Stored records
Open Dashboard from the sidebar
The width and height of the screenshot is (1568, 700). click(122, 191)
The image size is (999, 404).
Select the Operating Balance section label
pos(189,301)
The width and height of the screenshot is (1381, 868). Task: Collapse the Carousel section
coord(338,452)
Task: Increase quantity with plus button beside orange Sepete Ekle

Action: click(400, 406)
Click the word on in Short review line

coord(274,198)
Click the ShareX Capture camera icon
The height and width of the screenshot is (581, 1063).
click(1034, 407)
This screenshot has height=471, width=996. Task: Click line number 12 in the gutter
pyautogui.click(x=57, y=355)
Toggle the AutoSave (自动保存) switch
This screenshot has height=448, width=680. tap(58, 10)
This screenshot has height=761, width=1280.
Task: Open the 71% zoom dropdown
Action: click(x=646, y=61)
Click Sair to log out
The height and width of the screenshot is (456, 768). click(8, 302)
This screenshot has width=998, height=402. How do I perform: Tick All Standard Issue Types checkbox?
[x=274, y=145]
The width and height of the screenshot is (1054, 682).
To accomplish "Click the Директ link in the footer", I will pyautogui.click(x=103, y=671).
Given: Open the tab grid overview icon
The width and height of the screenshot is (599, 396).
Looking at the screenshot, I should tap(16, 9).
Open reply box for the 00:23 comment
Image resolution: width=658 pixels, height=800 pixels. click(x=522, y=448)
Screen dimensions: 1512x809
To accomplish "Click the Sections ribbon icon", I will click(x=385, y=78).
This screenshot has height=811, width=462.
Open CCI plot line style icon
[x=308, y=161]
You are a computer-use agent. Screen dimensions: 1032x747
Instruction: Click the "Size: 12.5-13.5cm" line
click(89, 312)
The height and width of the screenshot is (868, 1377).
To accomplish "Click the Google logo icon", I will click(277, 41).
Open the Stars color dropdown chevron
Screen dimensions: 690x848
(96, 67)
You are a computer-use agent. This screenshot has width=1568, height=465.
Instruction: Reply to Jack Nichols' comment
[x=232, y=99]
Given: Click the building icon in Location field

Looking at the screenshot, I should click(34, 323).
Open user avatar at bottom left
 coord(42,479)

WHAT TO WORK ON
Repeat each entry above, keeping every word exact.

RESPONSE TO THIS TASK
Open Dashboard from the sidebar
The width and height of the screenshot is (1568, 700). click(122, 191)
The image size is (999, 404).
Select the Operating Balance section label
pos(189,301)
The width and height of the screenshot is (1381, 868). Task: Collapse the Carousel section
coord(338,452)
Task: Increase quantity with plus button beside orange Sepete Ekle

Action: click(400, 406)
Click the word on in Short review line

coord(274,198)
Click the ShareX Capture camera icon
The height and width of the screenshot is (581, 1063).
click(1034, 407)
This screenshot has height=471, width=996. Task: Click line number 12 in the gutter
pyautogui.click(x=57, y=355)
Toggle the AutoSave (自动保存) switch
This screenshot has height=448, width=680. tap(58, 10)
This screenshot has height=761, width=1280.
Task: Open the 71% zoom dropdown
Action: click(x=646, y=61)
Click Sair to log out
The height and width of the screenshot is (456, 768). click(8, 302)
This screenshot has width=998, height=402. How do I perform: Tick All Standard Issue Types checkbox?
[x=274, y=145]
The width and height of the screenshot is (1054, 682).
To accomplish "Click the Директ link in the footer", I will pyautogui.click(x=103, y=671).
Given: Open the tab grid overview icon
The width and height of the screenshot is (599, 396).
Looking at the screenshot, I should tap(16, 9).
Open reply box for the 00:23 comment
Image resolution: width=658 pixels, height=800 pixels. click(x=522, y=448)
Screen dimensions: 1512x809
To accomplish "Click the Sections ribbon icon", I will click(x=385, y=78).
This screenshot has height=811, width=462.
Open CCI plot line style icon
[x=308, y=161]
You are a computer-use agent. Screen dimensions: 1032x747
Instruction: Click the "Size: 12.5-13.5cm" line
click(89, 312)
The height and width of the screenshot is (868, 1377).
To accomplish "Click the Google logo icon", I will click(277, 41).
Open the Stars color dropdown chevron
Screen dimensions: 690x848
(96, 67)
You are a computer-use agent. This screenshot has width=1568, height=465.
Instruction: Reply to Jack Nichols' comment
[x=232, y=99]
Given: Click the building icon in Location field

Looking at the screenshot, I should click(34, 323).
Open user avatar at bottom left
 coord(42,479)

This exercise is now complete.